Só tenha um animal de estimação se puder cuidar do mesmo com toda atenção, carinho e respeito; não tenha um animal de estimação se tiver de deixá-lo abandonado durante o dia inteiro pois, além de certamente incomodar os vizinhos, seu animal estará em sofrimento, com o que não podemos coadunar.

9/8/2022

Não raras vezes moradores se queixam do incômodo provocado por animais de estimação pertencentes a proprietário ou possuidor de imóvel vizinho. Esta questão é tutelada pelo direito de vizinhança, o ramo do direito civil que se ocupa em regrar e solucionar os conflitos e interesse causados pelas recíprocas interferências entre propriedades imóveis próximas.

Preconiza o caput do artigo 1.277 do Código Civil que o proprietário ou o possuidor de um prédio tem o direito de fazer cessar as interferências prejudiciais à segurança, ao sossego e à saúde dos que o habitam, provocadas pela utilização de propriedade vizinha.

A manutenção de animais em condomínio só pode ser vedada ou restringida, em caso de comprovação de importunação ao sossego, à saúde ou à segurança.

Importa salientar, a convenção condominial não pode proibir a permanência dos animais domésticos, uma vez que o direito de propriedade é garantido pela Constituição Federal, assegurando-se seu livre exercício.

A convenção condominial, embora conserve caráter normativo, é documento formulado por particulares, para regrar a convivência social em propriedades em comum; logo, só pode determinar regras gerais que visem garantir a paz social e a boa convivência e que vigoram entre e para os condôminos –  no tocante aos animais tem o poder de regrar os limites à utilização das áreas exclusivas e a utilização das áreas comuns – sendo certo não poder, entretanto, proibir tenha o condômino um animal de estimação.

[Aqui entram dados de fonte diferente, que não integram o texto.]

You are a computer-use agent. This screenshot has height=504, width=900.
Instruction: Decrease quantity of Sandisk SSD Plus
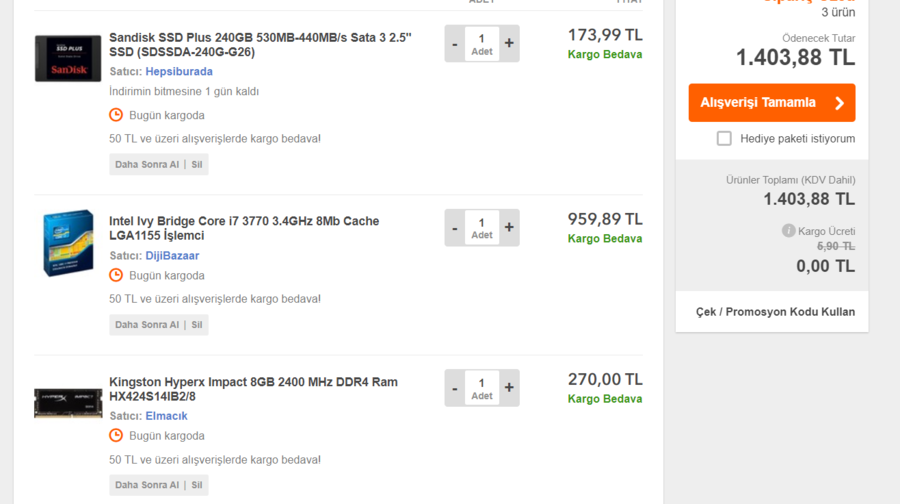point(455,44)
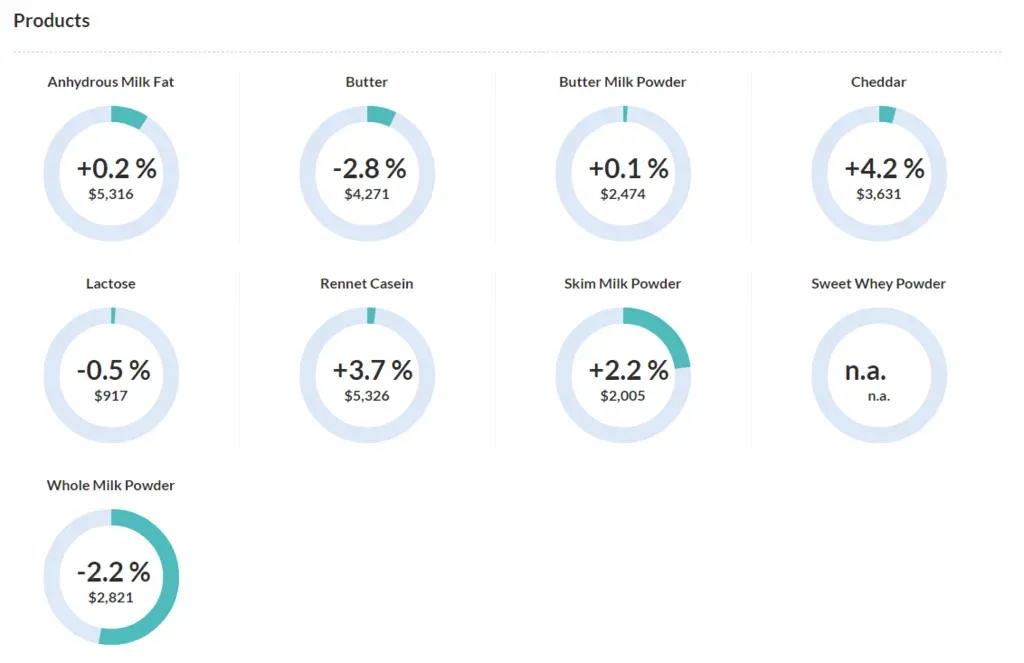Image resolution: width=1024 pixels, height=663 pixels.
Task: Open the Anhydrous Milk Fat product title
Action: 111,82
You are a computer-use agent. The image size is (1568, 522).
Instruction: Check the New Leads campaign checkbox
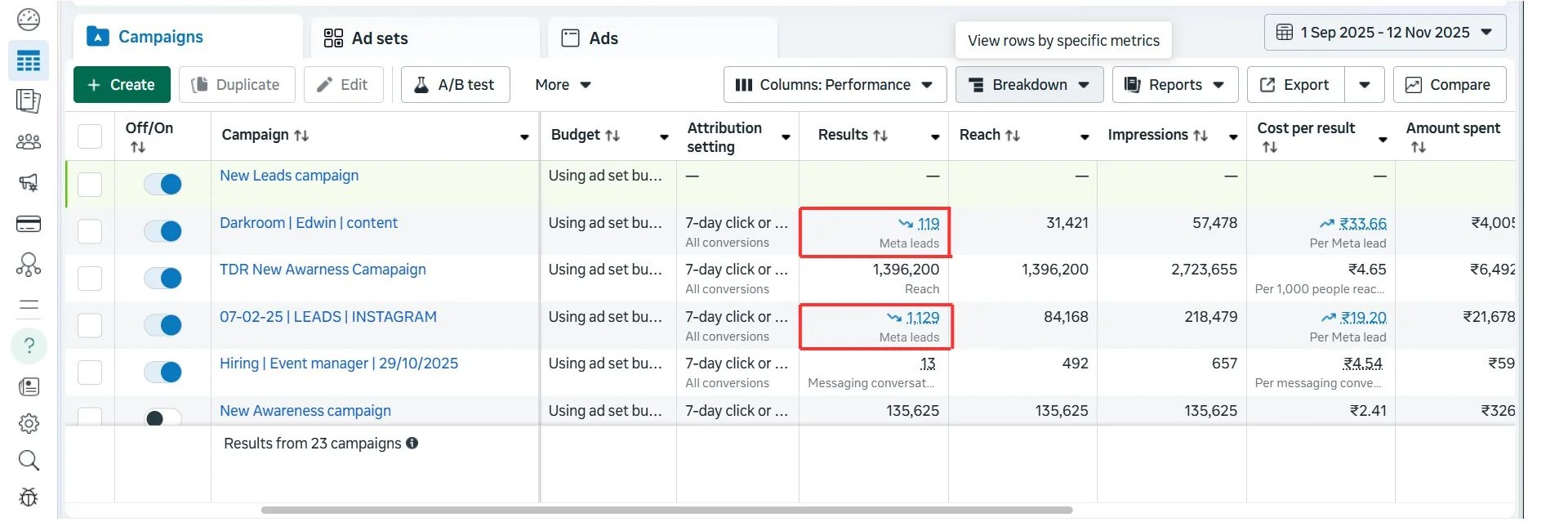[x=90, y=184]
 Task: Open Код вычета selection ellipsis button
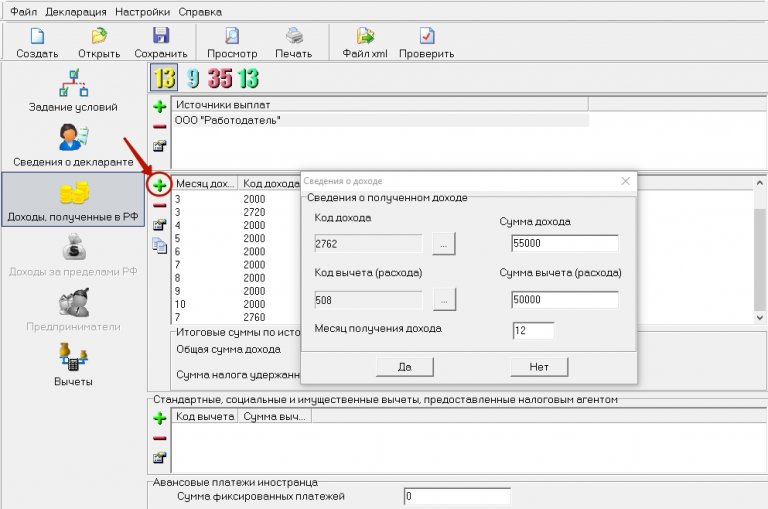click(445, 299)
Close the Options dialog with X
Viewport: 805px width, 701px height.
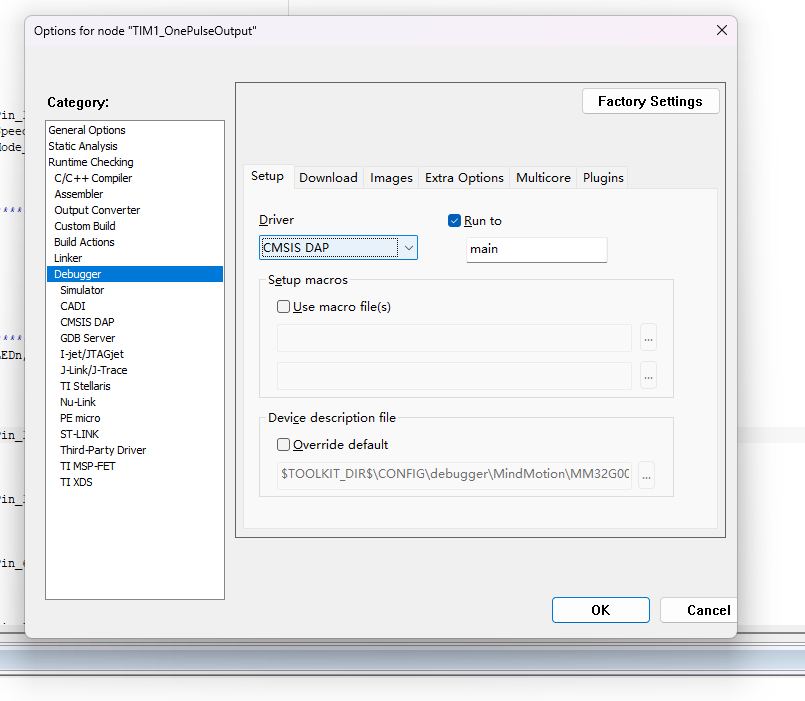tap(722, 30)
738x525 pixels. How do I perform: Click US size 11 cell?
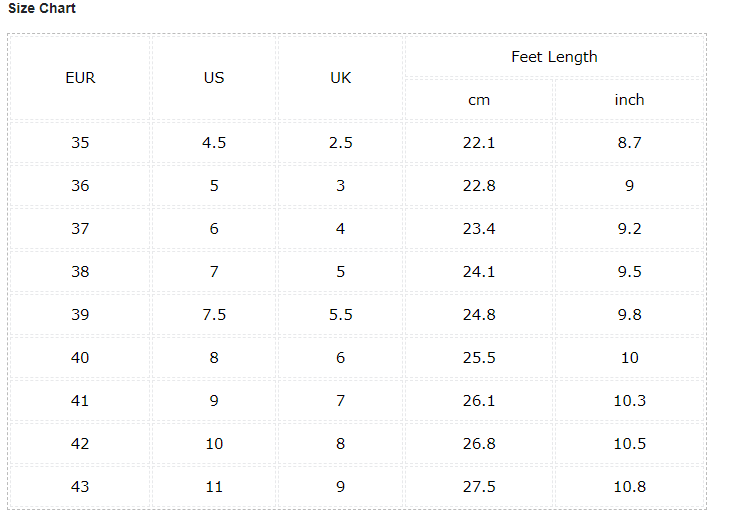214,487
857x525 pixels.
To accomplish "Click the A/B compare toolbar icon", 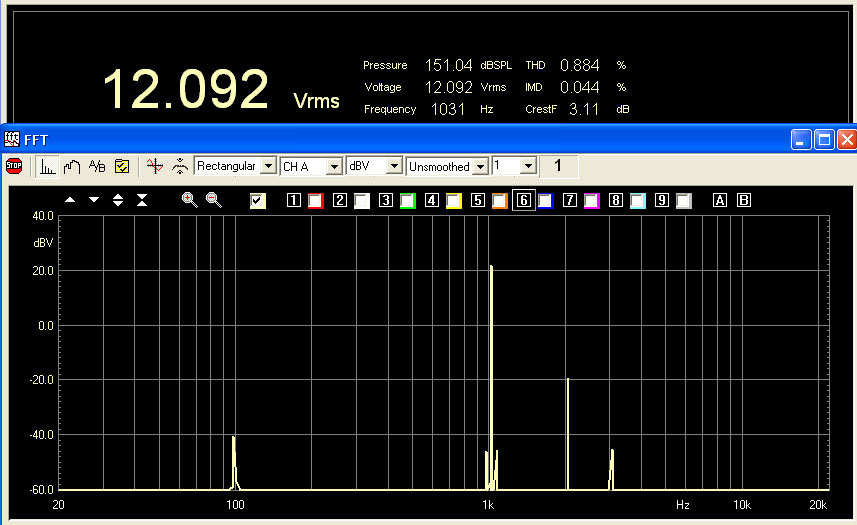I will tap(97, 166).
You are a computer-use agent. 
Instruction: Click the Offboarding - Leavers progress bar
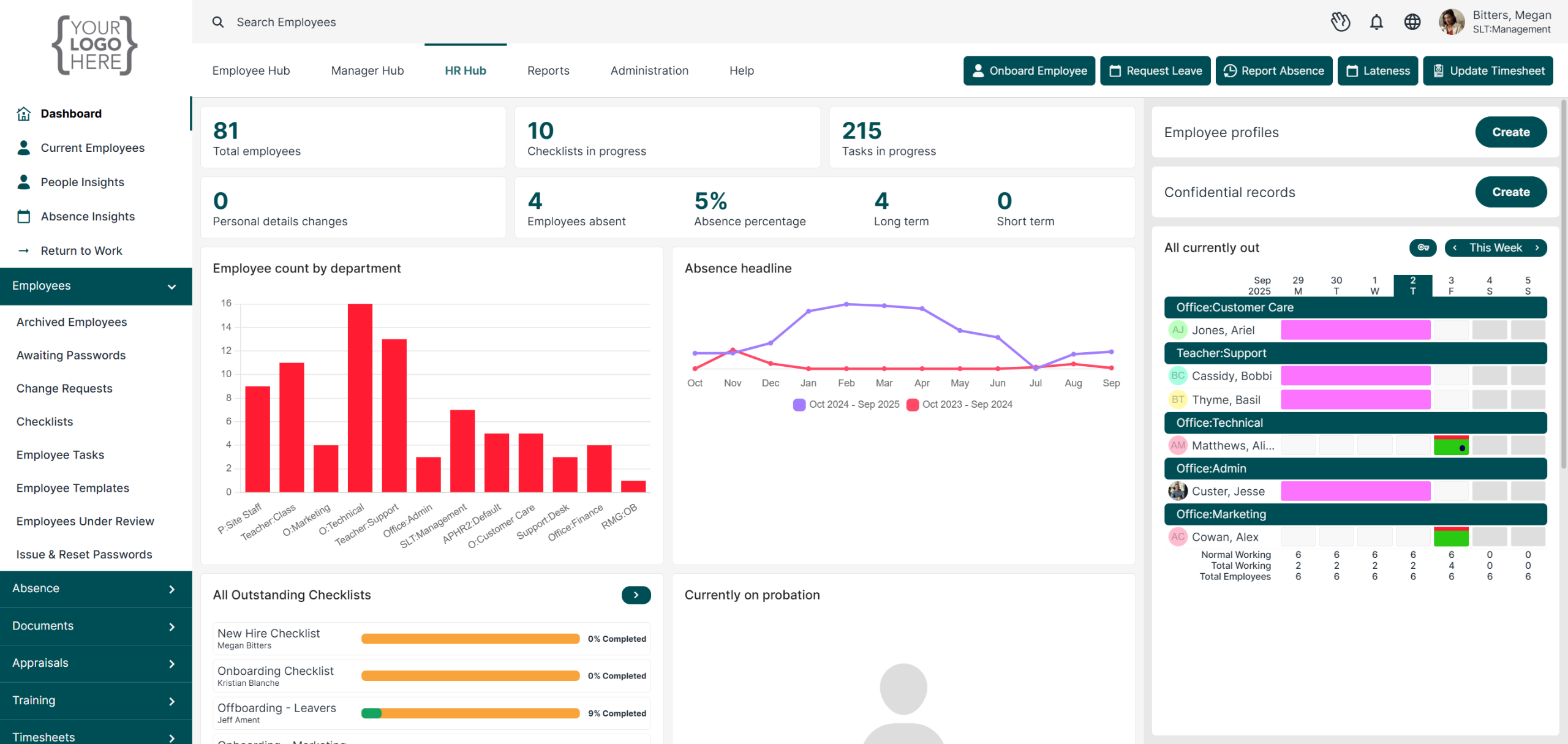pos(470,713)
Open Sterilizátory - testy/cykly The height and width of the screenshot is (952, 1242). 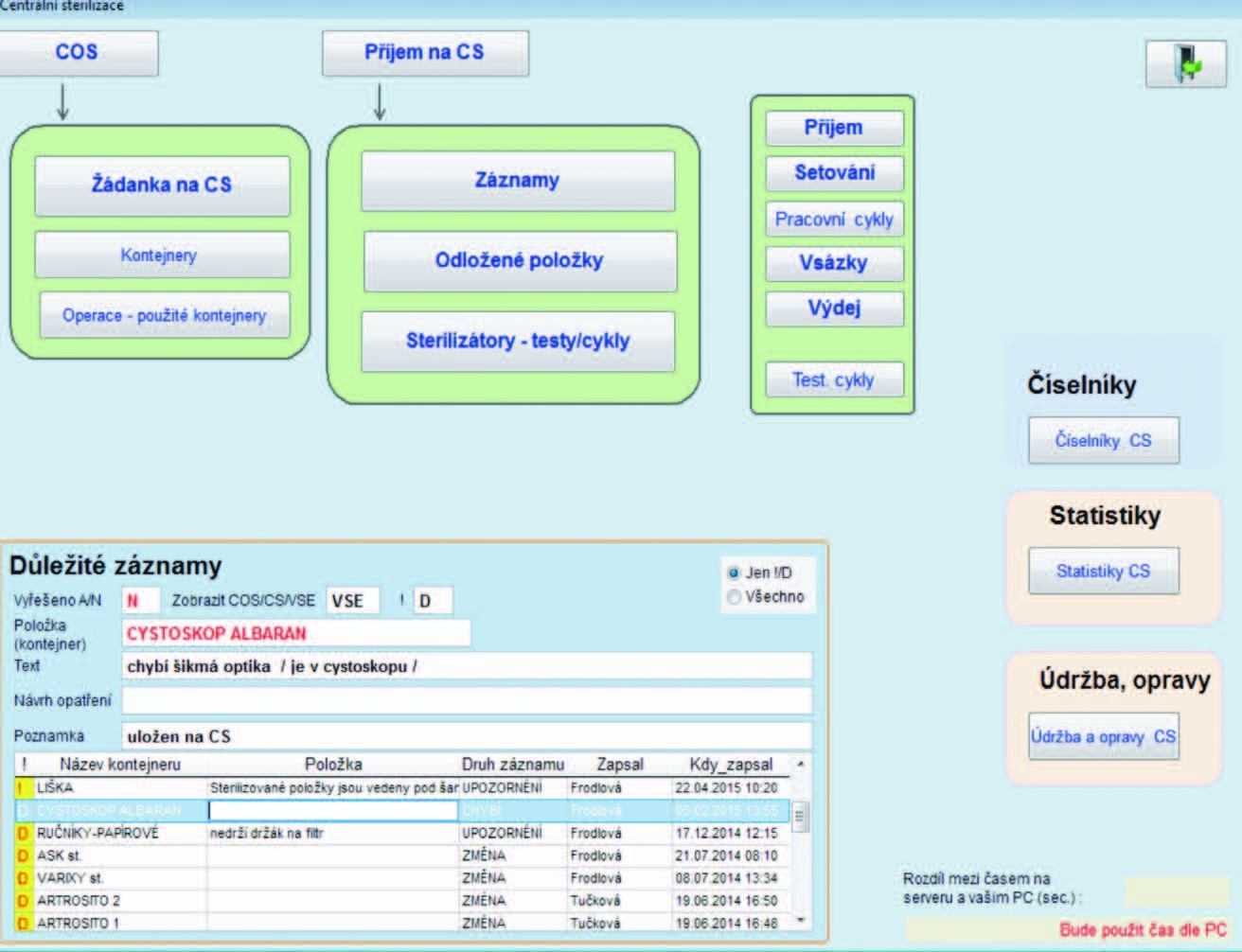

Certo é, a convenção pode estabelecer regras que limitam a utilização da área comum como, por exemplo, determinar que os donos e seus animais apenas possam circular em determinadas áreas, determinar que os animais sejam conduzidos por coleiras e não soltos ou determinar que os animais de estimação sejam transportados pelo elevador de serviços.

Ressalte-se, há quem compreenda que a proibição de cão em elevador e a obrigação quando ao uso de focinheira podem ensejar a caracterização de maus-tratos aos animais capitulado pelo artigo 32 da lei 9.605/98 e artigo 3º, inciso I, do decreto 24.645/34 – este pensamento não é predominante.

Outrossim, há quem também compreenda que a insistência de que o tutor deve carregar seu animal no colo nas áreas comuns do condomínio, enseja a possibilidade de se pleitear indenização por danos morais por constrangimento ilegal consoante a regra do artigo 146 do Código Penal – o que também não nos parece plenamente razoável.

Assim, com a devida vênia, discordamos deste posicionamento, pois não nos parecer que tais ações caracterizem maus-tratos ou constrangimento legal, sobretudo porque tutelam o interesse maior da coletividade, com maior razão a segurança das pessoas.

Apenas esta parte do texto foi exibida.